GOAL OF THE EXERCISE: Copy each line of the records that includes "Cappelen".

Start of MATERIAL PROVIDED

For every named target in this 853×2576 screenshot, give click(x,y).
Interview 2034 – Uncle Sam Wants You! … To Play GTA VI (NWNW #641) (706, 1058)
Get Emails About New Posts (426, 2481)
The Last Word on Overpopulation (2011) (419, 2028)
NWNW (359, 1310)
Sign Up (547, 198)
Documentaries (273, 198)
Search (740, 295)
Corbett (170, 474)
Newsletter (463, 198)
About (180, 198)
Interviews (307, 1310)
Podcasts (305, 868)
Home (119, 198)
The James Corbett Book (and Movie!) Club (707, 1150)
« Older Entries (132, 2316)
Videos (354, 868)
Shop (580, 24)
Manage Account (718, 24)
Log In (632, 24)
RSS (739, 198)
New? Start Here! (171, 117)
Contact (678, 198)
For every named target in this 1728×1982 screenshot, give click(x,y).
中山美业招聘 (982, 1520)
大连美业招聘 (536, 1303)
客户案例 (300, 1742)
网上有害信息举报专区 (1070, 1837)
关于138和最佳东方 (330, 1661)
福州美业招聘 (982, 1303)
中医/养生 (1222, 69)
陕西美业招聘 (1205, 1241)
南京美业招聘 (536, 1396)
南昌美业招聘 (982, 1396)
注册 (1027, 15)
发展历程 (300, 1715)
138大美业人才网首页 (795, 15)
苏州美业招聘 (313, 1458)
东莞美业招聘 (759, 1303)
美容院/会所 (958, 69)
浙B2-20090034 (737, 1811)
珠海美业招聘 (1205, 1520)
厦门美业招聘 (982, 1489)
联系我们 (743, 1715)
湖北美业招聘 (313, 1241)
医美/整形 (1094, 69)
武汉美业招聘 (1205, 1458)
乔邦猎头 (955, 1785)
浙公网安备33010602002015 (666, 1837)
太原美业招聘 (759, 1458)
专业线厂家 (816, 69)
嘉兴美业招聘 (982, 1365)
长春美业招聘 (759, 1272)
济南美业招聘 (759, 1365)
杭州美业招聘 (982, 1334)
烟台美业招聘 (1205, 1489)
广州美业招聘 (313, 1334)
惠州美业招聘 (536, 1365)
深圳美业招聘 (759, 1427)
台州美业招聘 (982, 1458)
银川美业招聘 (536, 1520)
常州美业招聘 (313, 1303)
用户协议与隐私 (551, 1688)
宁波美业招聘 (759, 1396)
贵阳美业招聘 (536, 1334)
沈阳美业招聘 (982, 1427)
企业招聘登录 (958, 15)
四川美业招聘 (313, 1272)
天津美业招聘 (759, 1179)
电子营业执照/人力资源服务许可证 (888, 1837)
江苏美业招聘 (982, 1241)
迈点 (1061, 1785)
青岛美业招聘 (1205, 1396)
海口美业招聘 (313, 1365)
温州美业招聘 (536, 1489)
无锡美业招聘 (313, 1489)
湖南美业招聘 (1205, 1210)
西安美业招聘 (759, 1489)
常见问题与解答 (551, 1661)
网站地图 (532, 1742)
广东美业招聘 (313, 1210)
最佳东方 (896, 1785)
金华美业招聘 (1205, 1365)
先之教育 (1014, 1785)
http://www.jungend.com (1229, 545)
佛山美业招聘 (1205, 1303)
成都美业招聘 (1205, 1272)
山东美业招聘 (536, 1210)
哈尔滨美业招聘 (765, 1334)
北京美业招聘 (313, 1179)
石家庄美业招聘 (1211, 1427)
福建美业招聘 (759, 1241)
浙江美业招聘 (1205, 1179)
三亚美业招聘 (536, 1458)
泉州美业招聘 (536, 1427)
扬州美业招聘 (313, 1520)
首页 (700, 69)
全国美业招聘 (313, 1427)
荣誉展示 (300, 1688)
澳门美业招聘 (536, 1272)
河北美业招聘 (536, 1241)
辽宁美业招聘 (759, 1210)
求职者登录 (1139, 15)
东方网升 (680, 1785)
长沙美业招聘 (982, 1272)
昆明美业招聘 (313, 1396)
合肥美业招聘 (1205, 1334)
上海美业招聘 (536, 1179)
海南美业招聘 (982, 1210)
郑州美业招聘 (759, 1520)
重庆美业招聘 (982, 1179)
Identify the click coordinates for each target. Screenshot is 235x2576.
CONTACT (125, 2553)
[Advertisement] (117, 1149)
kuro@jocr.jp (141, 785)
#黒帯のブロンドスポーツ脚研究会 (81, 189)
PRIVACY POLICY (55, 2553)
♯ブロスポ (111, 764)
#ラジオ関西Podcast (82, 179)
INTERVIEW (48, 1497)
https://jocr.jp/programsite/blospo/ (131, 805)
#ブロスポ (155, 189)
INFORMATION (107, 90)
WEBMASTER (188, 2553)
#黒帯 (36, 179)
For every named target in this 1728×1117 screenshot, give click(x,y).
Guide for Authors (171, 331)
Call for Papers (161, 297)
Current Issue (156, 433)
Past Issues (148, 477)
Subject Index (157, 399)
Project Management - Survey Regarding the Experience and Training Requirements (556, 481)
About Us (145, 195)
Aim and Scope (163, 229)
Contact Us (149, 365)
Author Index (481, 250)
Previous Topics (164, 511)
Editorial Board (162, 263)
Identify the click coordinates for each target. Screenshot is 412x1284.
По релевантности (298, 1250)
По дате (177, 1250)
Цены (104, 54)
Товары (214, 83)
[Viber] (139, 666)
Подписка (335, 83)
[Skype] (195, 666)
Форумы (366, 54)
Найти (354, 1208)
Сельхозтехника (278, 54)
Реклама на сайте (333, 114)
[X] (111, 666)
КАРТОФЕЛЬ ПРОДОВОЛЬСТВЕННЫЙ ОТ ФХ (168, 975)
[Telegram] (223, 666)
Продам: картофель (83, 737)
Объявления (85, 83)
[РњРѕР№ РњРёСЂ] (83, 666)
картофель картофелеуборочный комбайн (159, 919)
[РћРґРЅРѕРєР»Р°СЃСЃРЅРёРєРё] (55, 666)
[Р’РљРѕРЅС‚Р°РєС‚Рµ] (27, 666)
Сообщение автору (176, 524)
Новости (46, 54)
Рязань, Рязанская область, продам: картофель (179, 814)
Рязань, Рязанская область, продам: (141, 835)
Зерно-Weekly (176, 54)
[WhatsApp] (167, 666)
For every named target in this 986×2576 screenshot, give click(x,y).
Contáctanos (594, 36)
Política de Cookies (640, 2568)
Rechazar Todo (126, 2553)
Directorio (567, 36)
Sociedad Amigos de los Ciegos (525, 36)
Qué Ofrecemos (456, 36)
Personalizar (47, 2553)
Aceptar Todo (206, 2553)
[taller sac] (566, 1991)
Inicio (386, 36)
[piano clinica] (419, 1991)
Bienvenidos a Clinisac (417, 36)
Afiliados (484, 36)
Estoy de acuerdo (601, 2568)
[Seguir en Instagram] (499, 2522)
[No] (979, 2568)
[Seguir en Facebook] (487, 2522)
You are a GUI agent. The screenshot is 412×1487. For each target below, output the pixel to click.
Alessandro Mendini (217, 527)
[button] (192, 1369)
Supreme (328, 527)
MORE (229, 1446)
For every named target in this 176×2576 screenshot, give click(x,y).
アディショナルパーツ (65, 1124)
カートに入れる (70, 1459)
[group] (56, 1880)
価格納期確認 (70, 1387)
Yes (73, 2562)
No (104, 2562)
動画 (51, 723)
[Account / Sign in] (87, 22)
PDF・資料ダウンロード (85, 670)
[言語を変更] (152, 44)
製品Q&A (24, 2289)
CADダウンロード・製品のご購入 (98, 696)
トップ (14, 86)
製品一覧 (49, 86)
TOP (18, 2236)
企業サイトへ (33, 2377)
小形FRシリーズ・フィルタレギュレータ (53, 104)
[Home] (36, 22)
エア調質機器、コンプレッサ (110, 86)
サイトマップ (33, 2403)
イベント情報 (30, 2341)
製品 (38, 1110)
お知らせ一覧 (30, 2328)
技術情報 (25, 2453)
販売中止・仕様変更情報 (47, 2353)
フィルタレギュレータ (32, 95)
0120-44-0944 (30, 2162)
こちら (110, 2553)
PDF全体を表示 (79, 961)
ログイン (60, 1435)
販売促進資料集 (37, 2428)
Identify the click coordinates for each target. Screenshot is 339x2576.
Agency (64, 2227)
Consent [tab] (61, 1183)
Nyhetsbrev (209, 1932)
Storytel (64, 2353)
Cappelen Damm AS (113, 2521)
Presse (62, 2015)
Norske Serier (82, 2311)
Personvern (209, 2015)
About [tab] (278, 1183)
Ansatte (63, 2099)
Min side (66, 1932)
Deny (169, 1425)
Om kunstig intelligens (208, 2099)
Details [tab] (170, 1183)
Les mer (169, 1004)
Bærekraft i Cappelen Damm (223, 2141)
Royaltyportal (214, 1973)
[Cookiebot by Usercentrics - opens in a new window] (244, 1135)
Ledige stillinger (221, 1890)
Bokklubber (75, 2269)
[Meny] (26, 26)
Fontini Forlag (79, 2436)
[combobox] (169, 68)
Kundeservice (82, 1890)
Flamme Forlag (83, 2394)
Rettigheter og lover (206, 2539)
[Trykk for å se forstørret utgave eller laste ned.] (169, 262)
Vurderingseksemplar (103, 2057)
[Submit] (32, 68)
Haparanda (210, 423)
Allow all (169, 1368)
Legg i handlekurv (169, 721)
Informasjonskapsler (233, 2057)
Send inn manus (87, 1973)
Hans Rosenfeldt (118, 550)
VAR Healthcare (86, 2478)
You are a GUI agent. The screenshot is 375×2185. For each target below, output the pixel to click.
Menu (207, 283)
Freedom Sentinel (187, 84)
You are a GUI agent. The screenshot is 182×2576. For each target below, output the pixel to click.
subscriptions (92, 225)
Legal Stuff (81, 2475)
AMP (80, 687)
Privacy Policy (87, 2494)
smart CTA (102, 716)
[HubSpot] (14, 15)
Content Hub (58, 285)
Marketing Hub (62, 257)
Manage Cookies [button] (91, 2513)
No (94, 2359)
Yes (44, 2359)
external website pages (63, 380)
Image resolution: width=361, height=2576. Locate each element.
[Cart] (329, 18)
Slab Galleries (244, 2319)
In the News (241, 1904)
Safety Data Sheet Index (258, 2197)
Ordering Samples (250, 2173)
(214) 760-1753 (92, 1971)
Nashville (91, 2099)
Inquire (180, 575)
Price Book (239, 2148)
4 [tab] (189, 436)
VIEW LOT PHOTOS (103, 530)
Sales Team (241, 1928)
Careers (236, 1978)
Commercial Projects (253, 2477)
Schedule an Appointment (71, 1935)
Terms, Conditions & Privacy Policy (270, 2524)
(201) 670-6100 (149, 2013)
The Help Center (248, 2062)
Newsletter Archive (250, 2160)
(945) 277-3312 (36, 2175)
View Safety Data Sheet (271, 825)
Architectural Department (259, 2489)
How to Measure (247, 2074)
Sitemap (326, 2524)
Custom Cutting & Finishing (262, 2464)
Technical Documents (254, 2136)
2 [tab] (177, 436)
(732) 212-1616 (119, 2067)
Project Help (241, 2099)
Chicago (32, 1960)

End of MATERIAL PROVIDED

ANSWER SECTION:
Cappelen Damm AS (113, 2521)
Bærekraft i Cappelen Damm (223, 2141)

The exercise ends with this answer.